11. An apparatus, comprising:

a transceiver capable of wirelessly communicating with a plurality of nodes of a wireless network; and

a processor communicatively coupled to the transceiver, the processor capable of: receiving, via the transceiver, a physical downlink control channel (PDCCH); receiving, via the transceiver, a plurality of physical downlink shared channels (PDSCHs) according to the PDCCH; and decoding the plurality of PDSCHs according to the PDCCH, wherein the PDCCH schedules the plurality of PDSCHs.

12. The apparatus of claim 11, wherein each of the PDSCHs comprises a respective version of encoded bits corresponding to a different redundancy version (RV).

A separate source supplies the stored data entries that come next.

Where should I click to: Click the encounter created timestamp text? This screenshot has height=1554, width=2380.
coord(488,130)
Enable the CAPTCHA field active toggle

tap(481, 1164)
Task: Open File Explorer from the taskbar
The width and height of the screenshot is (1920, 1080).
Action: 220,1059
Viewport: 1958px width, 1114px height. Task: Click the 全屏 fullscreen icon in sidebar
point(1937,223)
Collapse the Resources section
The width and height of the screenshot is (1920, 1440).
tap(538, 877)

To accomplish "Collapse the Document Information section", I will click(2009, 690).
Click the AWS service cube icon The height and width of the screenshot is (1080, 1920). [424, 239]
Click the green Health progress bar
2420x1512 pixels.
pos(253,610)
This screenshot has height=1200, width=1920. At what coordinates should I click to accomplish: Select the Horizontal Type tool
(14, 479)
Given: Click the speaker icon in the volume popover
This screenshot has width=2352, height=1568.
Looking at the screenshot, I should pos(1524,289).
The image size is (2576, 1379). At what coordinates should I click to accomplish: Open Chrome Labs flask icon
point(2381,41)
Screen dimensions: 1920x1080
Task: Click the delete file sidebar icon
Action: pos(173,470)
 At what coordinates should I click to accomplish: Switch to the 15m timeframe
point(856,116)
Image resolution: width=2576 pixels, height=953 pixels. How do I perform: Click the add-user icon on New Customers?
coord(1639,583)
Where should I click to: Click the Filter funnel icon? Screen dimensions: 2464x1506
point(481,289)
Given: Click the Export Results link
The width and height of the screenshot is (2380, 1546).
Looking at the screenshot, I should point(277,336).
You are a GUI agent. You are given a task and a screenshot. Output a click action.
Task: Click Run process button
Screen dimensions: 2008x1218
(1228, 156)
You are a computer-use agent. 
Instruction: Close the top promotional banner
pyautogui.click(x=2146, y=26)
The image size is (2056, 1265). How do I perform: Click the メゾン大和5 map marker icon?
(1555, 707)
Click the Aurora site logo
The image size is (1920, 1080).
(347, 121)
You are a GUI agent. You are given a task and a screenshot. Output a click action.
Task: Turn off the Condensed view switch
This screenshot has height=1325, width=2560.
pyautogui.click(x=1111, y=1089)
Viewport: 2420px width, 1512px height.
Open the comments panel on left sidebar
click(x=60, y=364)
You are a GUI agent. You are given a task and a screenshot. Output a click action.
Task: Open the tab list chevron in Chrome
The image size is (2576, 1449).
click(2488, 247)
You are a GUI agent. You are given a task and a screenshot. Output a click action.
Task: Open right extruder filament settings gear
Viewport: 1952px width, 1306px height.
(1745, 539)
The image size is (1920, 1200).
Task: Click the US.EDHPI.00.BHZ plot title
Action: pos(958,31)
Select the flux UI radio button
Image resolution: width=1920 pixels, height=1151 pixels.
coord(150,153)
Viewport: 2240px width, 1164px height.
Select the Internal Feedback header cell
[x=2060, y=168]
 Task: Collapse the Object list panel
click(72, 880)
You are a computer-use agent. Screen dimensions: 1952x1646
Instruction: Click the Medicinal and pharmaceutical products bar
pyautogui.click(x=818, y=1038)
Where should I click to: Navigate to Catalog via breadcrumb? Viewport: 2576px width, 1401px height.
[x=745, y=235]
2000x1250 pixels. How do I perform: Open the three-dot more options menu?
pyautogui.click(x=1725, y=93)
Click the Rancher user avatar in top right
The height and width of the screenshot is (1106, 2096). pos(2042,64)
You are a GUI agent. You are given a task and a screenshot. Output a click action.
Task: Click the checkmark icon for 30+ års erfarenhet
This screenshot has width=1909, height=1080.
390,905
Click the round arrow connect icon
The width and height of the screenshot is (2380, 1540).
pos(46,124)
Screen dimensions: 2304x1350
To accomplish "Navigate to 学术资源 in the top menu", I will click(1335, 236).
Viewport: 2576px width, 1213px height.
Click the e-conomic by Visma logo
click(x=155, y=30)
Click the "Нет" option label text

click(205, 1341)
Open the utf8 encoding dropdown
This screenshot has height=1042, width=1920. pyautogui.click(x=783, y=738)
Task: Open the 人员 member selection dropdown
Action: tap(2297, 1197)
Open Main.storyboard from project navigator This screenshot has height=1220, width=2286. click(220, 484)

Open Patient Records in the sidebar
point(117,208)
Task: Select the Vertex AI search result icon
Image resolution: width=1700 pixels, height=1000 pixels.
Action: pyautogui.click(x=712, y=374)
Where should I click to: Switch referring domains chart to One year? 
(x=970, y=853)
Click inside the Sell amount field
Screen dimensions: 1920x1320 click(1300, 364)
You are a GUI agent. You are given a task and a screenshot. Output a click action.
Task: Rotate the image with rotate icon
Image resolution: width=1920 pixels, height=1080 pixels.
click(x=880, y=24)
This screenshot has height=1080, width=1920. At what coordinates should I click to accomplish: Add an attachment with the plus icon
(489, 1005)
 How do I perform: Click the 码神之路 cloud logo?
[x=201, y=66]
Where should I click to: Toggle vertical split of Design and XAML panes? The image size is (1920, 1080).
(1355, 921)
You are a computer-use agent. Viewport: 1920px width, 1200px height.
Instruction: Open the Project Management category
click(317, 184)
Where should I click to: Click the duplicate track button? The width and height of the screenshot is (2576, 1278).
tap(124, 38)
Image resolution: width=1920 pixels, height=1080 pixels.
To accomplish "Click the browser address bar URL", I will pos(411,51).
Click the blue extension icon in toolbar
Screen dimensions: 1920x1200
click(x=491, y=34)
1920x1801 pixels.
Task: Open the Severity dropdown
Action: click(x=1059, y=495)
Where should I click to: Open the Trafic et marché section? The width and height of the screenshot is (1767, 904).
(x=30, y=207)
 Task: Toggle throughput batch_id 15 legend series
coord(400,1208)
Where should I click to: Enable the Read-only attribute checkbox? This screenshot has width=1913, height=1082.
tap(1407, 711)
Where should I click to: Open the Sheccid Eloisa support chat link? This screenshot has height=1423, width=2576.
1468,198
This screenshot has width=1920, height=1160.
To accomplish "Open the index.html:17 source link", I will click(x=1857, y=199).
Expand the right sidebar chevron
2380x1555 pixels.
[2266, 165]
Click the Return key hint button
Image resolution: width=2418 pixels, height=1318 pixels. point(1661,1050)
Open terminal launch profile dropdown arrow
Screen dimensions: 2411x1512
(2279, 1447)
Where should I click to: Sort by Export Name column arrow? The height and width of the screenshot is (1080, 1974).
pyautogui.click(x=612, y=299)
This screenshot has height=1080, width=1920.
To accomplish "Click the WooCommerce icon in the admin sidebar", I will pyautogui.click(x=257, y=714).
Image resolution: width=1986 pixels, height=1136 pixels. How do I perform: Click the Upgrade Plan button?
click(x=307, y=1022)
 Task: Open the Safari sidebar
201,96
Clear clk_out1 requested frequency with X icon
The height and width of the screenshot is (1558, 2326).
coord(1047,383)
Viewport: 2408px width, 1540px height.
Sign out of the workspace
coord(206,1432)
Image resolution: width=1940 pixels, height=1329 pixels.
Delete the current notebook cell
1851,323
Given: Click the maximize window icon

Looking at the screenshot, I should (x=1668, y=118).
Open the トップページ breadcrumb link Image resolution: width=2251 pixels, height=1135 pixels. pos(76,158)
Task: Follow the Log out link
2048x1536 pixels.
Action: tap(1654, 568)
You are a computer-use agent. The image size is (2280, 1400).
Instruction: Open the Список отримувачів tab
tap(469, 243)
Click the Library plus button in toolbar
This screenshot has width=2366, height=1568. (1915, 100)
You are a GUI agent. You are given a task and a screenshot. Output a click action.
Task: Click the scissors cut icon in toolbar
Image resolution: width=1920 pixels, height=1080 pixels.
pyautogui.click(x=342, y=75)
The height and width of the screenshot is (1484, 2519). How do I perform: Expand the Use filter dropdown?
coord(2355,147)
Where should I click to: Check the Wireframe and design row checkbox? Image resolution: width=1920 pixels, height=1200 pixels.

13. The apparatus of claim 11, wherein each of the PDSCHs comprises encoded bits corresponding to an identical redundancy version (RV).

14. The apparatus of claim 11, wherein the PDCCH indicates all or part of, or none of a plurality of redundancy versions (RVs) corresponding to the plurality of PDSCHs respectively.

15. The apparatus of claim 11, wherein the PDCCH indicates none, part of, or all of a plurality of time-frequency resource allocations (RAs) corresponding to the plurality of PDSCHs respectively.

16. The apparatus of claim 15, wherein the processor is further capable of:

receiving, via the transceiver, the plurality of PDSCHs according to a frequency hopping rule, or a predetermined rule.

17. An apparatus, comprising:

a transceiver capable of wirelessly communicating with a plurality of nodes of a wireless network; and

a processor communicatively coupled to the transceiver, the processor capable of: generating one or a plurality of redundancy versions (RVs) corresponding to one or a plurality of physical uplink shared channels (PUSCHs) with each RV being associated with a respective one of the plurality of PUSCHs; transmitting, via the transceiver, one or a plurality of physical uplink control channel (PUCCHs) to at least one network node on one or a plurality of occasions; and transmitting, via the transceiver, one or a plurality of physical uplink shared channels (PUSCHs) to the at least one network node on one or the plurality of occasions, wherein the RVs are either identical or different from each other.

18. The apparatus of claim 17, wherein the plurality of occasions comprise a plurality of different time-frequency resources.

19. The apparatus of claim 17, wherein the plurality of occasions comprise a plurality of different uplink transmission beams.

20. The apparatus of claim 17, wherein the plurality of occasions are in a slot, or in a plurality of slots.